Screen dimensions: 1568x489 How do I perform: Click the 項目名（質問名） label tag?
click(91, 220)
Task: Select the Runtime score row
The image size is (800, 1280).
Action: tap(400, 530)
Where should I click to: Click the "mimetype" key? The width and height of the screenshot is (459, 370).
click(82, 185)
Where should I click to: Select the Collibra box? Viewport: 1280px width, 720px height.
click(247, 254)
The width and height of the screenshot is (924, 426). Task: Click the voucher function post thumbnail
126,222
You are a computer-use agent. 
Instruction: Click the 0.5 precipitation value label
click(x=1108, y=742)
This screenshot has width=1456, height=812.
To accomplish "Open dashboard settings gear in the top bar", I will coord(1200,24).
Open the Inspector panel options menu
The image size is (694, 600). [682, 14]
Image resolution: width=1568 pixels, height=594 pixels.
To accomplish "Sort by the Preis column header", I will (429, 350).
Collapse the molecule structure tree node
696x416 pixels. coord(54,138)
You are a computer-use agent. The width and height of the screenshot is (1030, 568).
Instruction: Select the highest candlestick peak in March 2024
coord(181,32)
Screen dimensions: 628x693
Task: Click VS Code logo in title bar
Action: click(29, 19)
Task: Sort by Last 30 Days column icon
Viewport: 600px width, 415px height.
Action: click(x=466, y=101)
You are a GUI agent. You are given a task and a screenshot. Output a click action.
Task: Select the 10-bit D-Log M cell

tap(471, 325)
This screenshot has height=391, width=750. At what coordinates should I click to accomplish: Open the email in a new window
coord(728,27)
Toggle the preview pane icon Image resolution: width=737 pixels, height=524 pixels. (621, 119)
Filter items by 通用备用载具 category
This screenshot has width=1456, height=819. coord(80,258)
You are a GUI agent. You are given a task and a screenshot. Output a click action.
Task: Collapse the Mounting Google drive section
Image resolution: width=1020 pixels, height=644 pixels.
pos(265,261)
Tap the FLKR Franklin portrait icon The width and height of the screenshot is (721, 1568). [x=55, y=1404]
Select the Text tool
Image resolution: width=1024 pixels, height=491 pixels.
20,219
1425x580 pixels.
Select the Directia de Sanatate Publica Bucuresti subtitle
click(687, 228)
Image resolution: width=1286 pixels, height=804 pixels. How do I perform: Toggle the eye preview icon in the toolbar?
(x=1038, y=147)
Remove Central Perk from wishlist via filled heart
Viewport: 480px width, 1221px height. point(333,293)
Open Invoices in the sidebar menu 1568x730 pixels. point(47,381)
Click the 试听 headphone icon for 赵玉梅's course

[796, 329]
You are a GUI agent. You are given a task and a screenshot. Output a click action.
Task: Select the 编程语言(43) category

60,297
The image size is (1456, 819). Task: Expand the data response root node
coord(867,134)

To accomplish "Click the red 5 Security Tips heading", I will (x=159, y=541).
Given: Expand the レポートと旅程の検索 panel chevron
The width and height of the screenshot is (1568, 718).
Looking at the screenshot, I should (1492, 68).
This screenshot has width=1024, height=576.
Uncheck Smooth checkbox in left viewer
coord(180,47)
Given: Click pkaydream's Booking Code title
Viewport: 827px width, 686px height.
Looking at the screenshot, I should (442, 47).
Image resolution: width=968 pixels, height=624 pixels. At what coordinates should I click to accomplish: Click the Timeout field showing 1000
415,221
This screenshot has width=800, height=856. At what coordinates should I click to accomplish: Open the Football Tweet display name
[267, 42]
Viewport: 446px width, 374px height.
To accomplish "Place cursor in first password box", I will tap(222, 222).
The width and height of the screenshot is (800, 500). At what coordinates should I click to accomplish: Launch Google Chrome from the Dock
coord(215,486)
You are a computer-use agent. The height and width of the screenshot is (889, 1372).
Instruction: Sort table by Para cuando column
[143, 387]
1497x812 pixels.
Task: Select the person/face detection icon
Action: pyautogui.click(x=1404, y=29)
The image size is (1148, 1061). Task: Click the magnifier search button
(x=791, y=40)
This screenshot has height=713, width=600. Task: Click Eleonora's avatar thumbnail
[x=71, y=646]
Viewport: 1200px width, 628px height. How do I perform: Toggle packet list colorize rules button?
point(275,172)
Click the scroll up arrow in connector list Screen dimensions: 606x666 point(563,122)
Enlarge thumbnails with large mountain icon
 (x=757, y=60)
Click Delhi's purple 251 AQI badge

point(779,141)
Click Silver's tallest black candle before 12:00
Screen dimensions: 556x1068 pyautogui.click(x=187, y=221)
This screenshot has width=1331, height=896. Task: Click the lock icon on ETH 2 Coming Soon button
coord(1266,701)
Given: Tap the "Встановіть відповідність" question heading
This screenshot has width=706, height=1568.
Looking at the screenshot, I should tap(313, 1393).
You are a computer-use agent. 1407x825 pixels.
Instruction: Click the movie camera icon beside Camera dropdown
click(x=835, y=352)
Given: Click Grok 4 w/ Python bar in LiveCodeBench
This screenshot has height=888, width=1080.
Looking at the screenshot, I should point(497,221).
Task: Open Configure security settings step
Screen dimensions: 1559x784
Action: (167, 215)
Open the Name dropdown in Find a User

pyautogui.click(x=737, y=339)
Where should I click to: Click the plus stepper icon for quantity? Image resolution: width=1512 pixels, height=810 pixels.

**Task:** Which lines hold the string "settings"? Copy all of them from the data above.

**Exercise result:**
To accomplish "Open dashboard settings gear in the top bar", I will coord(1200,24).
Task: Open Configure security settings step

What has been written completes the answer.